University of Oxford: Nature prefers symmetry and simplicity
Research recently published in Proceedings of the National Academy of Sciences by Oxford-led scientists suggests that Mother Nature plays favourites and that she believes in the elegance of simplicity.
From snowflakes to sunflowers, starfish to sharks, symmetry is everywhere in nature. Not just in the body plans which govern shape and form, but right down to the microscopic molecular machines keeping cells alive.
Although there is a larger collection of asymmetrical forms in the natural world, symmetrical patterns seem to occur more often than you would expect if due to sheer random chance.
It is tempting to assume that evolution is looking at the advantages of simple modular and symmetrical shapes just as engineers, architects and Swedish furniture designers do.
Biologists, however, will point out that evolution works one generation at a time – rather than making adaptations for future benefits – and there needs to be an immediate evolutionary advantage for a mutation to stick.
At this stage, it is useful to remind ourselves that there are two stages in evolutionary development. The first is the genetic mutation that causes a variation in a particular physical characteristic (a phenotype) and the second is the natural selection that leads to some traits dominating over others.
‘Most evolutionary theory concentrates on the second “survival of the fittest” step. But what if the first “arrival of variation” step is highly biased towards phenotypes high in symmetry or modularity. Could that lead to the bias towards these traits that we observe in nature,’ said co-author Professor Ard Louis, Department of Physics, University of Oxford.
The researchers put together data from protein clusters, RNA molecules and generic circuits and found that, despite the myriad of different shapes and structures, there was a startling bias towards simple structural symmetry.

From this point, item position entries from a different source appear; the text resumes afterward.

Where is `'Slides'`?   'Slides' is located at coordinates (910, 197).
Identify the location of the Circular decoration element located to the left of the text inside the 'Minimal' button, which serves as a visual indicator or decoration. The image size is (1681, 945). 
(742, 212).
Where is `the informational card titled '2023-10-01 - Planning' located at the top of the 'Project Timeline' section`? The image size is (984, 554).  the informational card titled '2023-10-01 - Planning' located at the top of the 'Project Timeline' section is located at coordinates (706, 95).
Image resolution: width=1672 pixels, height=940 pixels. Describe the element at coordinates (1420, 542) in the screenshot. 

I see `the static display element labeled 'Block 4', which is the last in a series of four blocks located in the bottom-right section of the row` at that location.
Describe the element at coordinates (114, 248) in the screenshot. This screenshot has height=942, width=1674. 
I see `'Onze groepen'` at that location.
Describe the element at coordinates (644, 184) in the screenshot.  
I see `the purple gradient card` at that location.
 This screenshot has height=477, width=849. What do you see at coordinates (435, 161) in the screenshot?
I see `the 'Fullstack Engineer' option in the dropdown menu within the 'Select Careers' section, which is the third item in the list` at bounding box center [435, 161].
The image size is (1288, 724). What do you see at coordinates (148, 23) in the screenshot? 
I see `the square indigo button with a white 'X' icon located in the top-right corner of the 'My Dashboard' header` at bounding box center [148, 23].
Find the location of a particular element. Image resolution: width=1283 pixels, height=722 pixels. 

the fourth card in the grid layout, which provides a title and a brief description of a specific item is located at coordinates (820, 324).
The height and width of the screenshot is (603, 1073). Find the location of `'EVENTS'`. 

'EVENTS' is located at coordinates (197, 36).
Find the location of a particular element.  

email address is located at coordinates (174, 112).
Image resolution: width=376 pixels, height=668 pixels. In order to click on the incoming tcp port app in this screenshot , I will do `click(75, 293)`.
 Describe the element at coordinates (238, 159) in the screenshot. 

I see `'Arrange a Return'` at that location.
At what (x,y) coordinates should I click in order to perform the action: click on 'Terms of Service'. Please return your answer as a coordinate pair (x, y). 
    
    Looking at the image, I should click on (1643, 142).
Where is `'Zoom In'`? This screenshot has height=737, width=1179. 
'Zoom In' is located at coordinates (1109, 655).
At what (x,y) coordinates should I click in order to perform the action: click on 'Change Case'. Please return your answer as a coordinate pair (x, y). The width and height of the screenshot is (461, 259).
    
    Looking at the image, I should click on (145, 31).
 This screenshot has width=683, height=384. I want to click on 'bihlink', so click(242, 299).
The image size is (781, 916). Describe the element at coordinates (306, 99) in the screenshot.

Running computer simulations on the same biological systems confirmed the bias in nature. A protein cluster simulation with 13,079,255 different possible structure shapes had only five shapes with the symmetry of a square. All things being equal, that means there would be a five in thirteen million chance of that simple square being returned – which is rather like randomly running into five particular people from the entire population of Tokyo. Yet applying the evolutionary algorithm returned one of those five simple squares 30% of the time.
‘It’s like nature is playing with loaded dice. Those simple symmetrical structures keep on getting thrown up,’ said co-author Dr Chico Camargo, University of Exeter.
The researchers looked to computer science for the secret behind nature’s sleight of hand as they continued their investigation into the bias.
In algorithmic information theory (AIT), the complexity of an object is measured by the length of its shortest description. For example, a sequence of the letters AB a million times could be described as either ‘a million repetitions of ‘AB’ or the full sequence of ABABAB in its entirety. The shorter description is less complex and considerably more efficient – 28 characters, rather than a million characters. A random sequence with no possible ‘shorthand’ to describe it would be truly complex.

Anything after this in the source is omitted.